PAGE EXTRACT Block Start

The 5-acre corn trials will include irrigated and non-irrigated plots to compare how water stress affects the images taken by the UAV. “The theory is that plant stress can be detected by a multi spectral camera or a thermal sensor before you can see it with your eyes,” commented Austin. “Ideally, one day it may be possible to pinpoint, with UAV images, early signs of plant stress from insect infestation or disease, so the farmer can spot-treat sections of the field before the outbreaks become more generalized.
“The big question is can we quantify what we see in the images to make informed decisions on the ground? The ultimate goal of the study is to provide the initial groundwork necessary to make possible the use of UAVs in day-to-day farm operations,” said Austin. As part of that goal, they are studying the ability to detect early season nitrogen deficiencies using UAV-based imagery and whether a farmer can take corrective action based on that imagery to prevent yield loss.
Austin continued, “What we’re trying to do is to tie an optical response (from the UAVs multi-spectral cameras and sensors) to a tissue nitrogen value (as show by the tissue testing), to a growth stage, to the amount of nitrogen that is vital to optimize yield.” That’s a tall order!
“It’s not just a matter of ‘This part of the field looks greener’, we have to quantify what ‘greener’ means. We need to know if a farmer can perform an action, based on UAV data, to maximize his yields or prevent yield loss. I’m particularly interested in nitrogen because it can potentially leach out of the root zone and it is important to crop growth.” It would be helpful to have a quick way to determine the crop needs.

PAGE EXTRACT Block End

EXERCISES TO COMPLETE:
[1] In the corn trial passage, what two kinds of plots will the 5-acre trials include?
[2] Print the corn trial passage from "The 5-acre corn" to "become more generalized.".

SUPPLIED DATA Block Start

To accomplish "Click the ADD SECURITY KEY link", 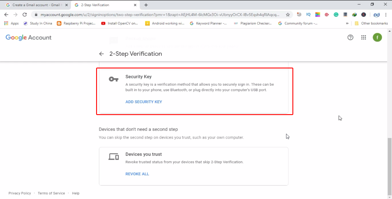I will (x=144, y=102).
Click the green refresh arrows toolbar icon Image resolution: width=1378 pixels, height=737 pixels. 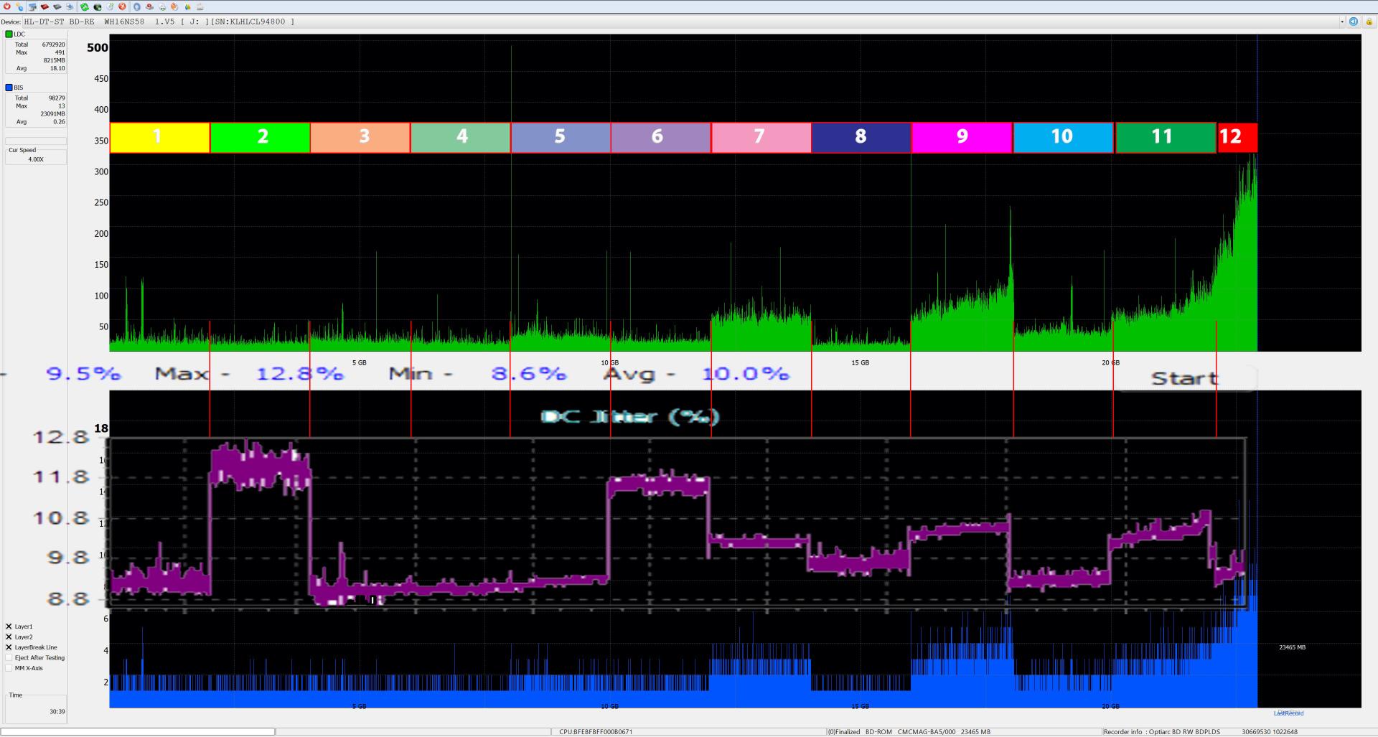[x=85, y=6]
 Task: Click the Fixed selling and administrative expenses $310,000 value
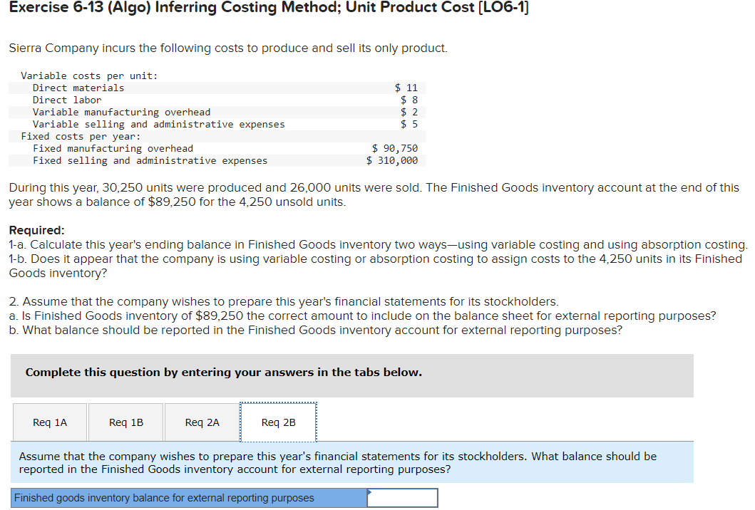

SUPPLIED DATA Block End

SOLUTIONS TO THE EXERCISE:
[1] Irrigated and non-irrigated plots.

[2]
The 5-acre corn trials will include irrigated and non-irrigated plots to compare how water stress affects the images taken by the UAV. “The theory is that plant stress can be detected by a multi spectral camera or a thermal sensor before you can see it with your eyes,” commented Austin. “Ideally, one day it may be possible to pinpoint, with UAV images, early signs of plant stress from insect infestation or disease, so the farmer can spot-treat sections of the field before the outbreaks become more generalized.